Yo siempre pensé que mi hermano Daniel, cuatro años mayor que yo, tenía algún tipo de retraso o algo así. Pero mi vieja —porque papá se fue hace bastante— nunca le dieron bola. Mi vieja decía que él es así, especial y nada más, y que había que aceptarlo, no andar buscando problemas en él.
Me acuerdo que hablaba con ella en secreto sobre Daniel. ¿Por qué se pasa el día entero mirando por la ventana a los pajaritos con la boca abierta? Porque ama la naturaleza. ¿Por qué se le cae la baba? Porque le gusta andar con la boca abierta.
Daniel no tenía amigos. Ni siquiera había llegado hasta segundo año del secundario. La gente del barrio le daba bola nomás. Y lo trataban bien, pero distinto a cualquiera.

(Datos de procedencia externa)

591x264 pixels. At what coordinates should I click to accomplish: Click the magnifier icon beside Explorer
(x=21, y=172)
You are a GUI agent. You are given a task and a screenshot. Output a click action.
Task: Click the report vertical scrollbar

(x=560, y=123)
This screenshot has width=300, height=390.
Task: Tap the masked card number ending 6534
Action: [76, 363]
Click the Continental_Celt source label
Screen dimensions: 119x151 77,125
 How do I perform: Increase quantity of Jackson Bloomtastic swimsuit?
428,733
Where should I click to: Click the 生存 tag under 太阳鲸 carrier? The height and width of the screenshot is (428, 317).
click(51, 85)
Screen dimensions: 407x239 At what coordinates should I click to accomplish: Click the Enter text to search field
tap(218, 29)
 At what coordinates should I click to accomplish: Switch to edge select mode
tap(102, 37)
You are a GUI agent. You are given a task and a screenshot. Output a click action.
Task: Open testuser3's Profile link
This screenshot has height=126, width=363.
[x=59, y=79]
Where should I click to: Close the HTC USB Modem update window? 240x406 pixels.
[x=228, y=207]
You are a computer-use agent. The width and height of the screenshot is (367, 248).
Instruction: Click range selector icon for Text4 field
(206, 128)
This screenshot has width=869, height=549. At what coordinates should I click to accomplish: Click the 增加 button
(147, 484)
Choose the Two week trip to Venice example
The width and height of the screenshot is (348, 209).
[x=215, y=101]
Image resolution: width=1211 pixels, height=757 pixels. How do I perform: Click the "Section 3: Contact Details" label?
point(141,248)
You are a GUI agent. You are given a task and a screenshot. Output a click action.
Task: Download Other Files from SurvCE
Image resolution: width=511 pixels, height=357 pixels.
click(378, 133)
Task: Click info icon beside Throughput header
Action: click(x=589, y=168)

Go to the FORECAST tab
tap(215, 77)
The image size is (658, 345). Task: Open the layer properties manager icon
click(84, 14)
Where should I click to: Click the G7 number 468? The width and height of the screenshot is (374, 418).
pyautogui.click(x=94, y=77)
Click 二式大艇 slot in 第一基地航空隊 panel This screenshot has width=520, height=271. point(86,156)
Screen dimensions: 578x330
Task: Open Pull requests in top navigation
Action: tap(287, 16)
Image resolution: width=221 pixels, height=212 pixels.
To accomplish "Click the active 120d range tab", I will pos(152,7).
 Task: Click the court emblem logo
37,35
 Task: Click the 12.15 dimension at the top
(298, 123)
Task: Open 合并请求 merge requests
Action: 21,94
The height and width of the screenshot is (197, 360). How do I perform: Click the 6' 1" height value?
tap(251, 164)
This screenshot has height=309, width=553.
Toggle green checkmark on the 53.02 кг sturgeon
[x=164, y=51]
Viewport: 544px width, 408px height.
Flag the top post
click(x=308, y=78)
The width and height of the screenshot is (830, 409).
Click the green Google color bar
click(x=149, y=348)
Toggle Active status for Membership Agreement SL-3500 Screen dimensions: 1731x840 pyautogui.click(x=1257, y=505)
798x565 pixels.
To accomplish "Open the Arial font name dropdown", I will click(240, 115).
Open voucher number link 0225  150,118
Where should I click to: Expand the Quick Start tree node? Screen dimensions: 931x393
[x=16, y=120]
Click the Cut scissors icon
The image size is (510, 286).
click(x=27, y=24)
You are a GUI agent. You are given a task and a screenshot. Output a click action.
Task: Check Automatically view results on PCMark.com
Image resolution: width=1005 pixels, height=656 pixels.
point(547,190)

Incluso recuerdo haberme peleado, de chica, con un nene de la cuadra que trataba mal a todos, grandes y chicos. Al que pasaba le insultaba o le pegaba. Pero a Daniel lo trataba bien. “Tratalo mal, estúpido”, me acuerdo que le grité y me fui enojada a casa.
La familia funcionaba bien así. Éramos mi vieja, hermano Daniel, mi hermano Lucas que es más chico que yo, y yo. Hasta que la echaron a mi vieja del laburo.
Ahí la cosa se empezó a complicar. Me acuerdo de verla una tarde, bajo la luz de la cocina, llorando bajito. La abracé y se largó con toda. No sé si era amargura, culpa, impotencia o una mezcla de todo.
Dos semanas después, yo salí del colegio y con mis amigas nos fuimos para el lado del centro, que en general no íbamos. Pasamos por la plaza de la estación del tren y, cuando lo vi a Daniel me quedé dura.
Repartía escarapelas, hechas por él —después vi los retazos de tela en su cama— a cambio de limosna. Pero lo hacía haciéndose pasar por retrasado, balbuceando y babeando.
Las chicas y yo íbamos camino hacia él. Era imposible no cruzárnoslo. Me tropecé a propósito, fingí dolor en el tobillo y convencí a las demás de quedarnos en la plaza tomando mates.
Cuando volví a mi casa, mientras Daniel se duchaba y mi vieja preparaba la cena, me acerqué para contarle lo que había visto:
—Ya lo sé, nena. ¿Quién te pensás que lo lleva hasta allá?
—Pero se hace el tonto —le dije—. Es una vergüenza. Yo me tuve que hacer la boluda.
—No le dan nada si no.
—¿No es más digno pedir un plan o un subsidio, algo?
Mi vieja dejó de cortar verdura y revoleó el cuchillo en la bacha. Se dio vuelta y con los ojos llenos de agua me dijo:
—Ya lo pedí. Es lo que nos está dando de comer y ya se terminó.